Não é todo dia que uma corte internacional expede ordens de prisão contra governantes de Estados soberanos, ainda nos cargos. Por isso causou alvoroço planetário o anúncio feito, em 17 de março de 2023, pelo juiz presidente do Tribunal Penal Internacional (TPI), Piotr Hofmański (Polônia), de que uma turma de três magistrados havia expedido um mandado de prisão contra o presidente russo Vladimir Putin.
A prisão foi requerida pela Procurador do TPI, Karim Khan (Reino Unido), em 22 de fevereiro de 2023, um ano após o inicio da guerra. A acusação contra Putin e a Comissária para os Direitos da Criança da Rússia, Maria Alekseyevna Lvova-Belova, é de deportação em massa de crianças ucranianas. Segundo a Procuradoria, o governo russo tem promovido transferências forçadas de crianças do leste da Ucrânia para o território russo. Esta prática é proibida pela IV Convenção de Genebra de 1949, relativa à Proteção das Pessoas Civis em Tempo de Guerra, e se enquadra como crime de competência do TPI.

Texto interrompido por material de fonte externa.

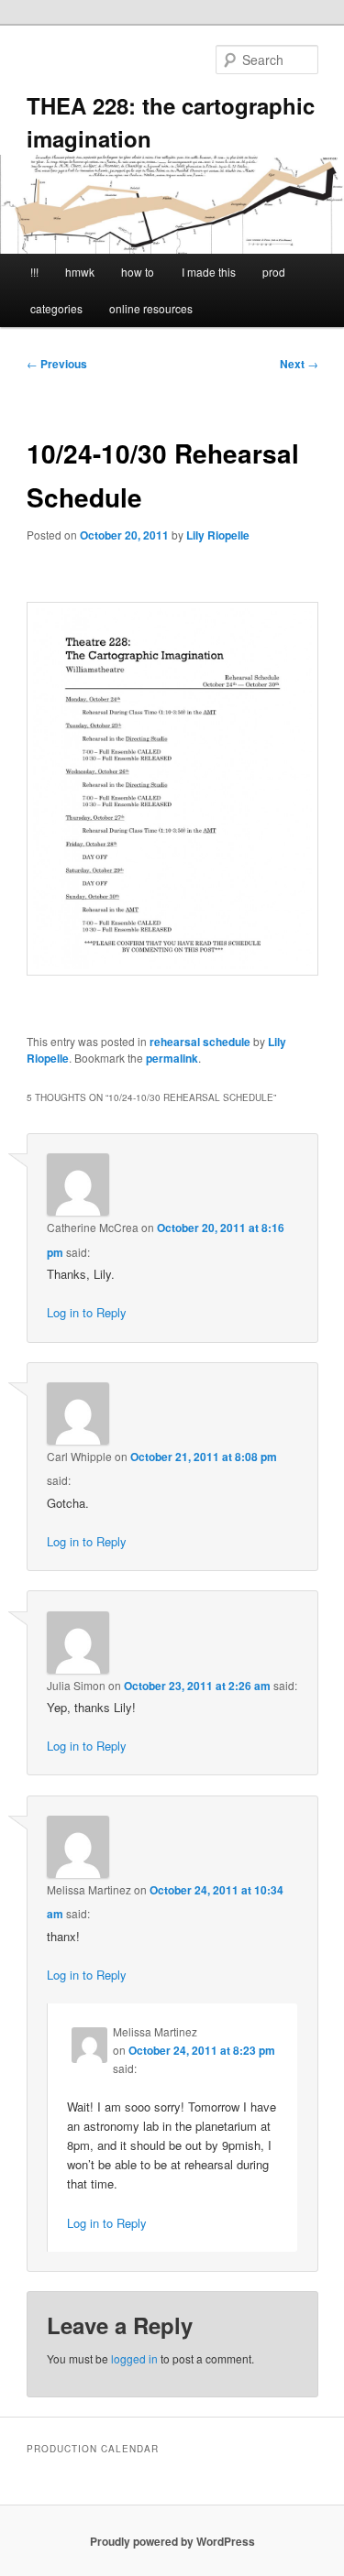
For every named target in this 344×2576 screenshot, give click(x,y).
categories (56, 308)
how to (137, 271)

O mandado foi expedido pela Câmara de Questões Preliminares II (Pre-Trial Chamber II), uma espécie de juízo de garantias colegiado, com base no art. 48 do Estatuto de Roma, pela existência de indícios da prática do crime de guerra previsto no art. 8.2.a.viii e 2.b.viii do ER, que tipificam como crimes de guerra a deportação e a transferência forçadas de pessoas protegidas. A segunda turma de questões preliminares (juízo de instrução, na versão brasileira do tratado), é composta pela juíza Tomoko Akane (Japão) e pelos juízes Rosario Salvatore Aitala (Itália) e Antoine Kesia-Mbe Mindua (Congo). O conteúdo dos dois mandados de prisão por eles expedidos é sigiloso, tendo em vista a necessidade de proteção das crianças vítimas dos crimes e das testemunhas desses fatos.
No âmbito do TPI, a prisão no início da persecução pode ocorrer após a abertura da investigação, sempre que a câmara preliminar deferir pedido da Procuradoria que revele a existência de motivos suficientes para crer que a pessoa visada cometeu um crime da competência do Tribunal; e que a prisão cautelar dessa pessoa se mostra necessária para garantir o seu comparecimento ao Tribunal. A finalidade da medida cautelar, com base no art. 58 do ER, será garantir que o investigado não obstruirá, nem porá em perigo a investigação ou a atuação do Tribunal; ou impedir que tal pessoa continue a cometer esse crime ou um crime conexo de competência do Tribunal.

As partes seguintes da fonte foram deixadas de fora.